Vasse Felix, Margaret River's founding wine estate, was established by Dr Thomas Brendan Cullity in 1967. Among his first plantings were Cabernet Sauvignon and Malbec vines, from which he produced the estate’s first red wine. The Tom Cullity descends from these original vines and represents the pinnacle of Vasse Felix. The inaugural release will be in May 2017, coinciding with Vasse Felix's 50th Anniversary.
Dr Tom Cullity
Dr Tom Cullity was a respected Cardiologist from Western Australia. He discovered the great table wines of Europe in the 1950s while in Britain working at the National Heart Hospital. Upon returning home, Tom set himself a mission to make fine wines in WA. He searched extensively for the perfect plot of land, taking guidance from the research of Professor Harold Olmo (1955) and Dr John Gladstones (1965) before establishing an 8 acre vineyard in Cowaramup called Vasse Felix.
His exhaustive work and persistence led to the successful creation of Margaret River’s first commercial wines. He is remembered for his pioneering role in establishing Margaret River.
Deep maroon with a brick and purple tint.
Rather savoury to start with meaty mushroom, nori, salty sea breeze, graphite and spicy cedar notes. Opens beautifully with cherry pip, cassis, Christmas cake, orange rind, pot pourri and hints of Australian forest floor.
A remarkable, refined, soft, elegant and almost creamy Cabernet style with sublime tannin and mouthfeel. The flavour is full, yet elevated and carries cherry, cassis, hints of cinotto, cedar and chocolate. It finishes juicy, while fine and dry.
All fruit was grown in Vasse Felix's Home Vineyard. Fruit parcels were picked in small blocks and fermented with 100% wild yeasts. 52% was static fermented and macerated on skins for more than 20 days. 48% was open fermented and macerated for 10-15 days on skins. The wine was fined with egg whites and racked before minimal filtration to bottle.

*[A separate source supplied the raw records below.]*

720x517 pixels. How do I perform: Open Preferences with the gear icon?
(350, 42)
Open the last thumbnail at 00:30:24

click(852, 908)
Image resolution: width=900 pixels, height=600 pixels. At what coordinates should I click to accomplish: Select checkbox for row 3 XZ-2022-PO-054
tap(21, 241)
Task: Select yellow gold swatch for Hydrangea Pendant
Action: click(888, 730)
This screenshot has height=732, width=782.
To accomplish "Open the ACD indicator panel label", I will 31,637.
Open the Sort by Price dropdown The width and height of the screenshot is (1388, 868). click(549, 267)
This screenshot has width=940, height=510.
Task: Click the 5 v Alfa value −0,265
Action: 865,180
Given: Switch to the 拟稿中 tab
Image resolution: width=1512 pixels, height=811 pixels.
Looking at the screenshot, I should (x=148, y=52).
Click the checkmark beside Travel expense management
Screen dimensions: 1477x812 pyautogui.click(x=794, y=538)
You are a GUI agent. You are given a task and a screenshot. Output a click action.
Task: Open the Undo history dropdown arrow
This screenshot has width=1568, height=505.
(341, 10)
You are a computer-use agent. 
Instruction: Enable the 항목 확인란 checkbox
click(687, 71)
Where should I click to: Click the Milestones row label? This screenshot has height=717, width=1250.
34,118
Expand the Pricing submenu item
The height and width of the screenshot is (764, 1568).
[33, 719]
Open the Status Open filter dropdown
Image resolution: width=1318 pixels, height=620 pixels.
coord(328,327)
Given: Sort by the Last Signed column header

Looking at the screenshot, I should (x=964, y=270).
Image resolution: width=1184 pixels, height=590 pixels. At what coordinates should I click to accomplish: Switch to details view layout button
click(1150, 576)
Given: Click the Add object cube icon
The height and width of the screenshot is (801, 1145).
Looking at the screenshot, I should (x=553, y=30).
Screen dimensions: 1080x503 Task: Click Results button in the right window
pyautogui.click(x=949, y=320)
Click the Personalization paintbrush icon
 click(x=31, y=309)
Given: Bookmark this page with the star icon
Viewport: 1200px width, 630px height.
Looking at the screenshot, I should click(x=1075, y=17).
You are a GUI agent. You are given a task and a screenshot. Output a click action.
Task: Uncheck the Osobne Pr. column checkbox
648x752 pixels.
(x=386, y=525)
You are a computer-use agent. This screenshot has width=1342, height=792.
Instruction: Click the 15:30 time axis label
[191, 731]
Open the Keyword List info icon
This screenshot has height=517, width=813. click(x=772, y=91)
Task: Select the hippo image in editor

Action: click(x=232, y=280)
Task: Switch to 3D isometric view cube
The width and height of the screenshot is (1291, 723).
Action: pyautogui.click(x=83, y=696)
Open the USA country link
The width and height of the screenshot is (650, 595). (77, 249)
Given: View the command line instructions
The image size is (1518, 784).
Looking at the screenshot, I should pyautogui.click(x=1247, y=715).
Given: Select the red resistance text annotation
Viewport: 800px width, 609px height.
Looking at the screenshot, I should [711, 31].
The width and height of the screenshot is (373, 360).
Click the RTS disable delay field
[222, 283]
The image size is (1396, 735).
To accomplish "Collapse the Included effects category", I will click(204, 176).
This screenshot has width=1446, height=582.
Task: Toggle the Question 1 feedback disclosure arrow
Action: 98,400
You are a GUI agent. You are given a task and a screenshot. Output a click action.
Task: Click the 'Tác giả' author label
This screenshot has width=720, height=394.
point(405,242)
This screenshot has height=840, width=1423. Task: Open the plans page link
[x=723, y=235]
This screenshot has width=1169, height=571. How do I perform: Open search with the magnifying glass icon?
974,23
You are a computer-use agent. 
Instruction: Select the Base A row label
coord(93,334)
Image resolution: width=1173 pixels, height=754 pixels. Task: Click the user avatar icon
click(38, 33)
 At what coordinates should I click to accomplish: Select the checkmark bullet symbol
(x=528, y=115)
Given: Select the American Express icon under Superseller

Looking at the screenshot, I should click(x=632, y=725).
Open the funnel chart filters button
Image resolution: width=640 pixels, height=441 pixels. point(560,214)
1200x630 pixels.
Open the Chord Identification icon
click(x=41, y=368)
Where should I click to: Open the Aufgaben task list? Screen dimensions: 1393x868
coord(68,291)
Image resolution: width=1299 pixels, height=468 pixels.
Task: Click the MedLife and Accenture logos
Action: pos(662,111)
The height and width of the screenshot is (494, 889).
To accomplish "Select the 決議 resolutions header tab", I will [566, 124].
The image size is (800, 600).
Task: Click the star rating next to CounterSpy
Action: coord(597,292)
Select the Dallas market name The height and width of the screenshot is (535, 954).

Moderate spring temperatures accompanied by low solar radiation and cool soil conditions contributed to slower vine growth and increased disease pressure. Thankfully, a consistently warm and dry summer ensured clean canopies and another early start to the white harvest. Rapidly cooling weather in March allowed extended ripening time for the reds and more traditional harvest timing through late March into April.